The lines in the listing below are to be given again exactly, starting at the line holding "Image resolution: width=732" and ending at the line holding "The height and". Do not include pictures.

** Opening Dataset extract block **

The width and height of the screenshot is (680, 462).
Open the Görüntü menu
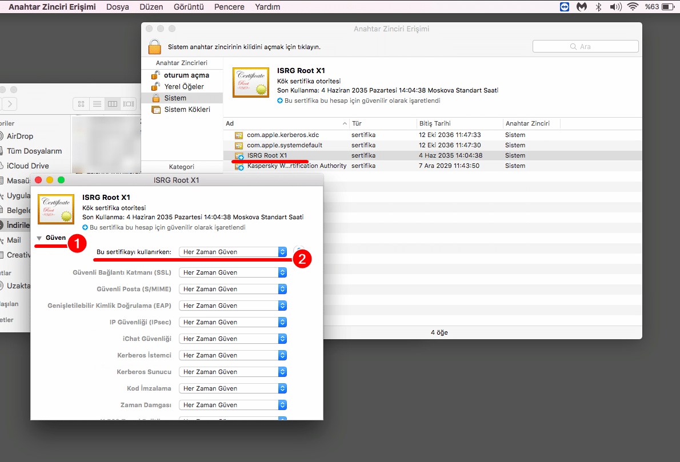click(x=189, y=7)
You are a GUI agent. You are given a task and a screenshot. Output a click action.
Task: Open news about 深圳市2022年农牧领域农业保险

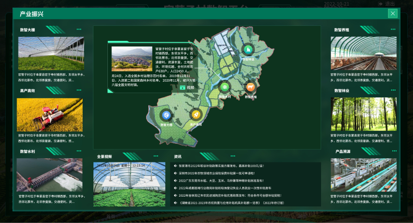(217, 173)
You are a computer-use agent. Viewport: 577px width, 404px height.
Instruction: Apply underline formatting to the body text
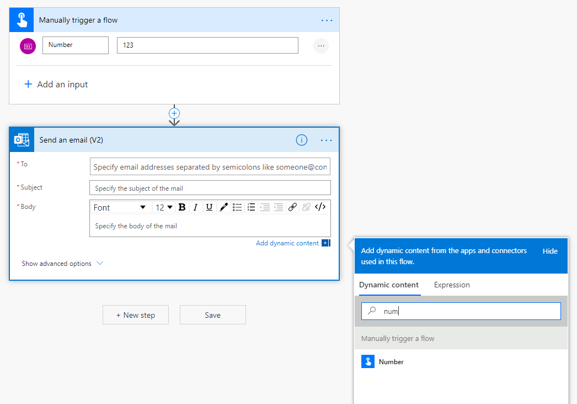coord(210,207)
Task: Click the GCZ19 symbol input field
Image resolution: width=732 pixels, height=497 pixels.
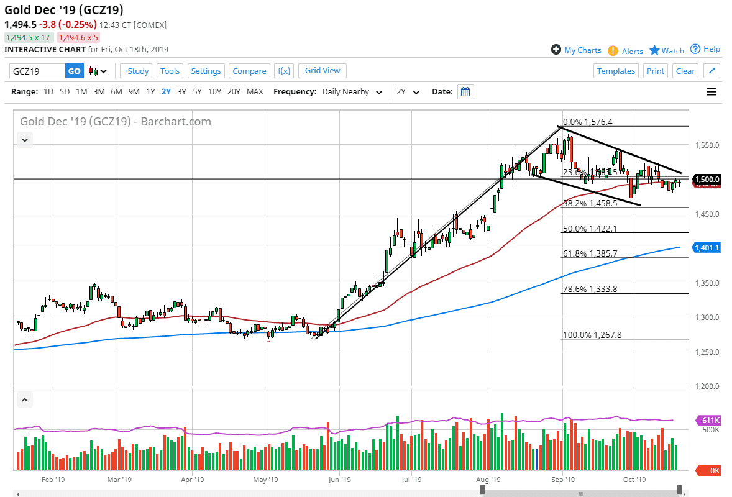Action: click(37, 71)
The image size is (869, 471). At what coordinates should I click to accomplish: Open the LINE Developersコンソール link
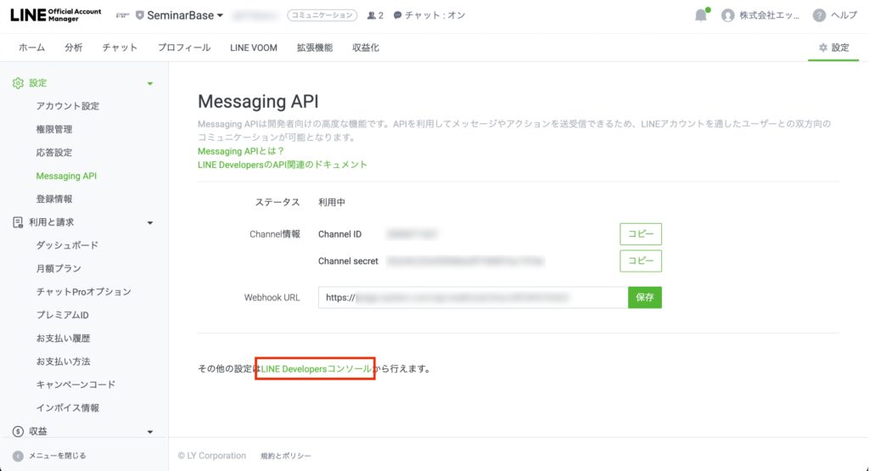315,369
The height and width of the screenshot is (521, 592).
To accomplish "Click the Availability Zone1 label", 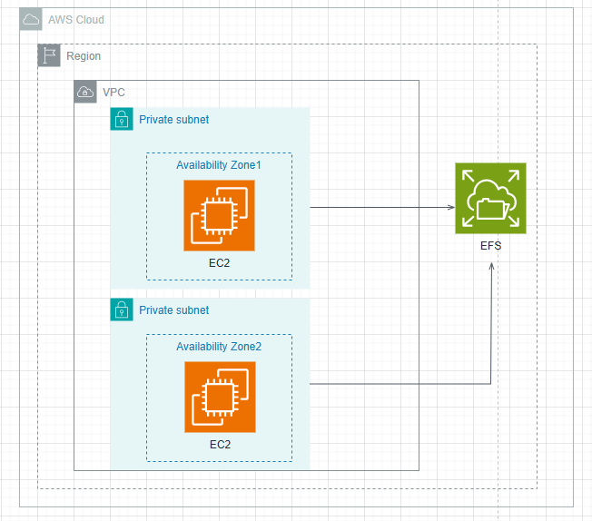I will click(219, 165).
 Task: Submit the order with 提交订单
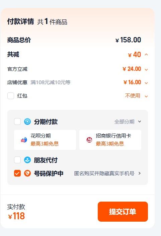tap(123, 212)
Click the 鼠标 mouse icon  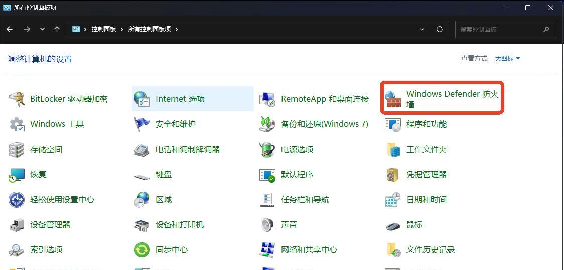pyautogui.click(x=393, y=225)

** Closing Dataset extract block **

_Result below:_
Image resolution: width=732 pixels, height=497 pixels.
Action: click(37, 71)
The image size is (869, 471). At what coordinates should I click to accomplish: Open the LINE Developersコンソール link
315,369
The height and width of the screenshot is (521, 592).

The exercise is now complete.